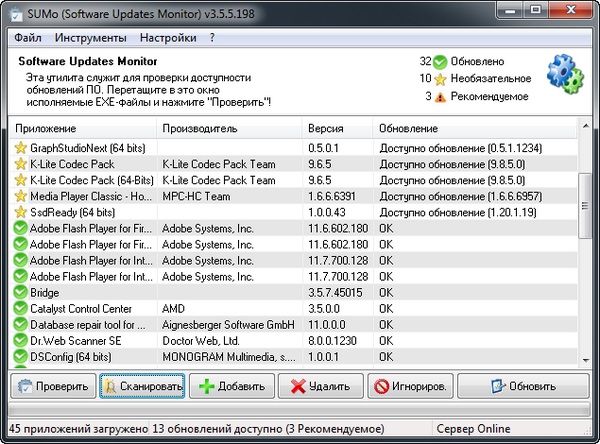Image resolution: width=600 pixels, height=444 pixels.
Task: Click the star icon beside GraphStudioNext
Action: [x=19, y=148]
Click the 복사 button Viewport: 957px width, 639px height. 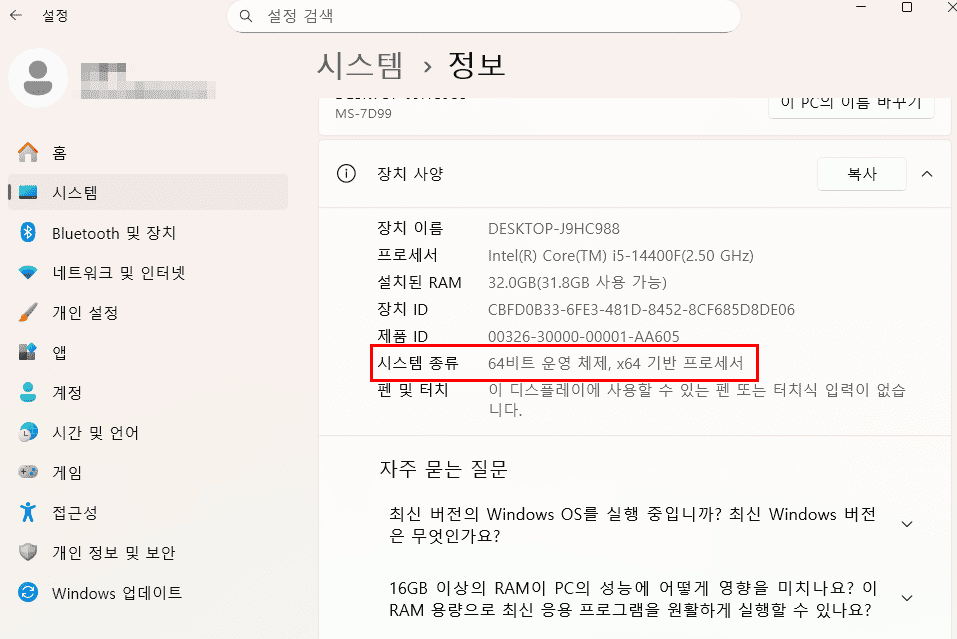(x=861, y=173)
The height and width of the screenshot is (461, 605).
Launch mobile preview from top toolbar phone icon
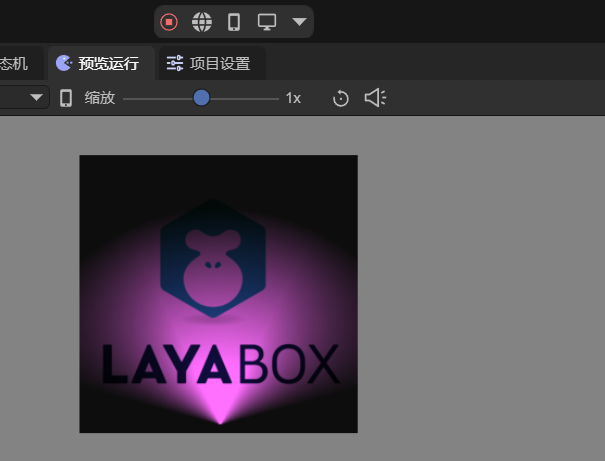click(x=234, y=21)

***

(ACTIVITY) Only the lines from the line with "The height and" through the closing line of the data, both included, should be set down, exactly as written and without pictures.

(RESPONSE BELOW)
The height and width of the screenshot is (461, 605).
Launch mobile preview from top toolbar phone icon
click(x=234, y=21)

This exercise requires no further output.